By contrast, monitors are time-based. When building monitors, you can select a time-based condition — like how long the conversation has before it breaches an SLA target — plus any additional conditions to narrow your subset of conversations. The monitors then sweep your support queue in hourly intervals. Then Kayako will perform whatever actions you define on any conversations that match.
Now that you've got a clear idea of how the different structures work, let's take a look at how to build them.
Adding a new trigger
The particular steps of building a trigger will depend on what you want that trigger to do, but we're going to look at an example of a good starter trigger. Let's say you want to set up a trigger to escalate any conversations as soon as they breach their SLA targets. We want the escalated conversations bumped up to 'Urgent' priority and we'll tag them with 'breached', so we can set up a view to display all our breached conversations.

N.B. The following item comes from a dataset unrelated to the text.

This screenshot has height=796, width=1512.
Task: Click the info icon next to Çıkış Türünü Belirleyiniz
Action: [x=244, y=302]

NOTE: To add or edit triggers in Kayako, you will need an administrator account with the 'Manage automations' permission.
To create a new trigger:
- Sign in to your Kayako and go to the admin area.
- In the sidebar, click on Triggers.
- You'll see a list of any triggers that have been created in your Kayako. Click the Add new button.

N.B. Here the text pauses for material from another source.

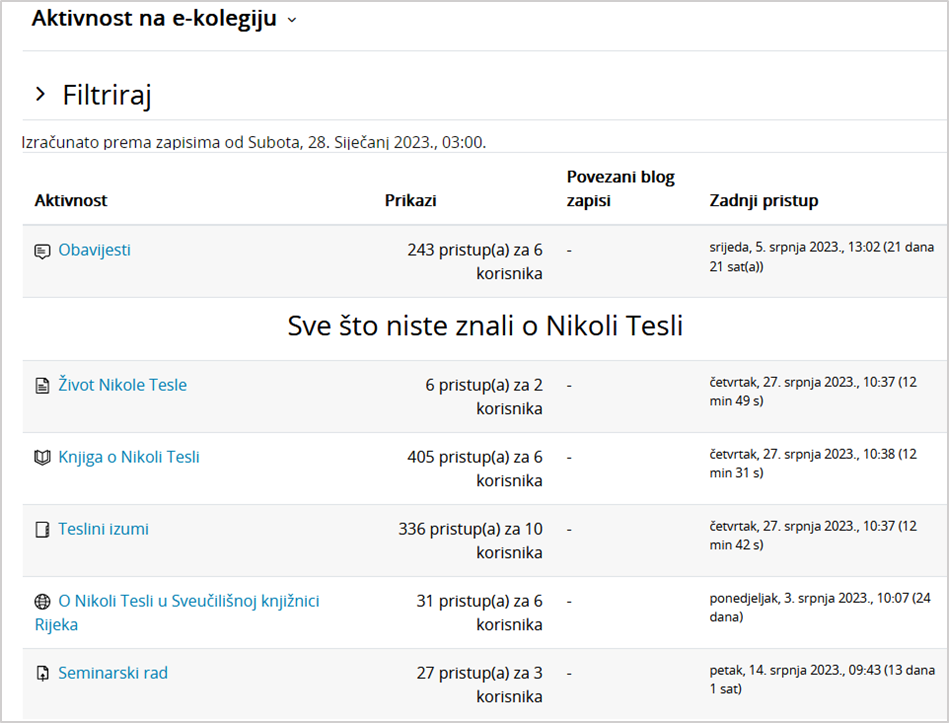Expand the Filtriraj section
949x723 pixels.
pyautogui.click(x=41, y=95)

- In the Rule Title field, add a descriptive title. In this conversation, let's say 'SLA escalation'. NOTE: It's important to use a good naming convention so you can keep track as you add more and more automations.

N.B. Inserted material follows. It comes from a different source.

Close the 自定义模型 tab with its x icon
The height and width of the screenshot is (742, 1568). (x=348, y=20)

- From the Trigger this rule... dropdown, we're going to leave 'Any' selected, since we want it to apply to conversation updates from any source.
- From the Select a condition dropdown, choose 'SLA breached'.
- From the Select an action dropdown, select 'Conversation: Priority'.
- From the next dropdown, choose 'Change'.
- From the last dropdown, choose 'Urgent'.
- Click the +Add a new action link.
- From the Select an action dropdown, choose 'Conversation: Tags'.
- From the next dropdown, choose 'Add'.
- In the last field, type 'breached' and add a space to add it as a new tag.
- Click the Save button to create your new trigger.
And that's it — your trigger is active! If you need inspiration for or help with building triggers to serve a particular purpose, have a look at the other articles in this section.
Adding a new monitor
Monitors can serve many different purposes, but a common place to start is to build monitors to keep an eye on your SLA targets. Let's look at an example monitor that will send your agents an email whenever a conversation they're assigned to is within 2 hours of breaching its next SLA target.
NOTE: To add or edit monitors in Kayako, you will need an administrator account with the 'Manage automations' permission.
To create a new monitor:
- Sign in to your Kayako and go to the admin area.
- In the sidebar, click on Monitors.
- You'll see a list of any monitors that have been created in your Kayako. Click the Add new button.
- In the Rule Title field, add a descriptive title. In this conversation, let's say '2-hour SLA warning email'. NOTE: It's important to use a good naming convention so you can keep track as you add more and more automations.
- From the Select a condition dropdown, choose 'SLA: Time to next breach'.
- From the next dropdown, select 'less than or equal to'.
- In the Hours field, enter '2'.
- From the Select an action dropdown, choose 'Email a user'.
- From the Select receiver dropdown, choose '(Assignee)'.
- In the Subject and Message fields, add the content for your reminder email.
- Click the Save button to create your new monitor.
You're all set! Your monitor will run once and hour and check all of your non-completed conversations for matches. If you need inspiration for or help with building a particularly type of monitor, have a look at the other articles in this section.